Most of the physical processes arising in nature are modeled by either
ordinary or partial differential equations. From the point of view of analog
computability, the existence of an effective way to obtain solutions of these
systems is essential. A pioneering model of analog computation is the General
Purpose Analog Computer (GPAC), introduced by Shannon as a model of the
Differential Analyzer and improved by Pour-El, Lipshitz and Rubel, Costa and
Gra\c{c}a and others. Its power is known to be characterized by the class of
differentially algebraic functions, which includes the solutions of initial
value problems for ordinary differential equations. We address one of the
limitations of this model, concerning the notion of approximability, a
desirable property in computation over continuous spaces that is however absent
in the GPAC. In particular, the Shannon GPAC cannot be used to generate
non-differentially algebraic functions which can be approximately computed in
other models of computation. We extend the class of data types using networks
with channels which carry information on a general complete metric space $X$;
for example $X=C(R,R)$, the class of continuous functions of one real (spatial)

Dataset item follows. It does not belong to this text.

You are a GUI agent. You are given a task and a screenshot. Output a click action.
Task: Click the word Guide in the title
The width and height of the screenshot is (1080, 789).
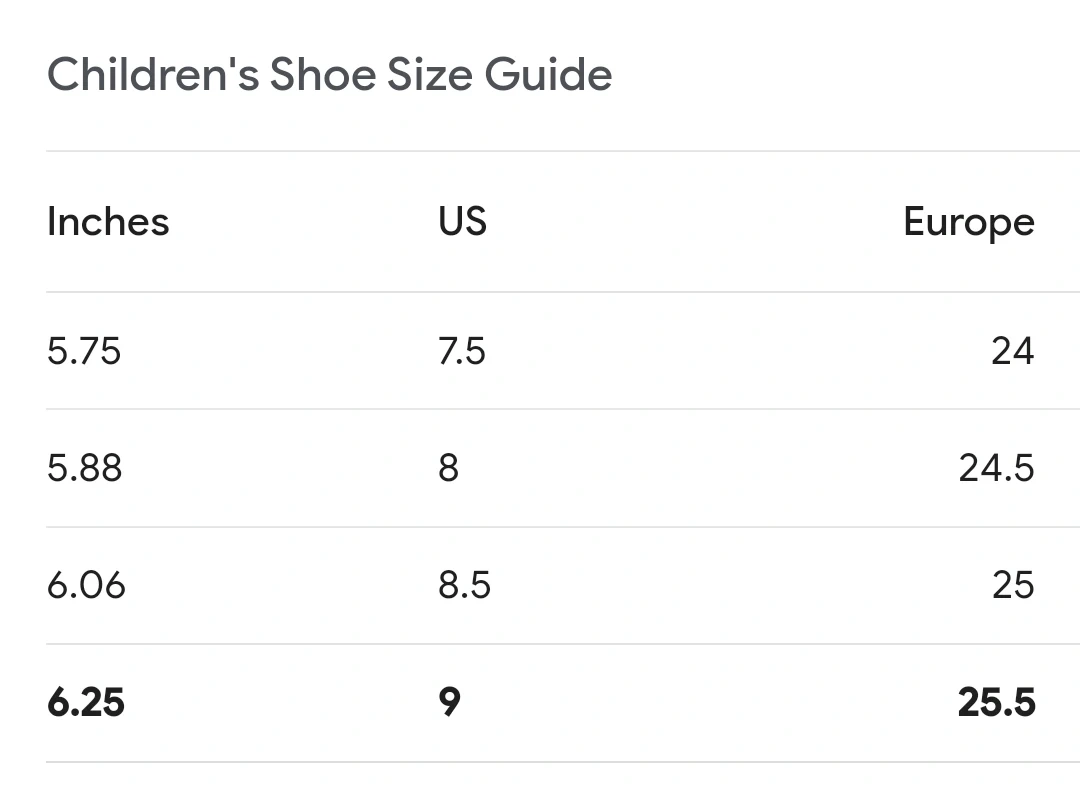[548, 74]
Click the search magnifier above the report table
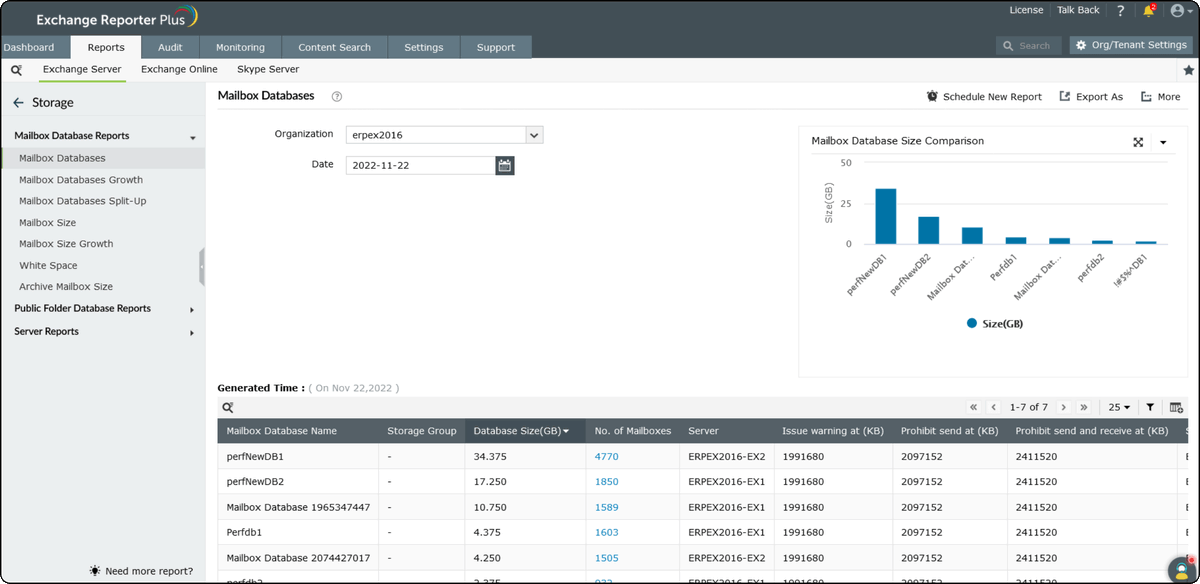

variable. We consider the original modules in Shannon's construction
(constants, adders, multipliers, integrators) and we add \emph{(continuous or
discrete) limit} modules which have one input and one output. We then define an
L-GPAC to be a network built with $X$-stream channels and the above-mentioned
modules. This leads us to a framework in which the specifications of such
analog systems are given by fixed points of certain operators on continuous
data streams. We study these analog systems and their associated operators, and
show how some classically non-generable functions, such as the gamma function
and the zeta function, can be captured with the L-GPAC.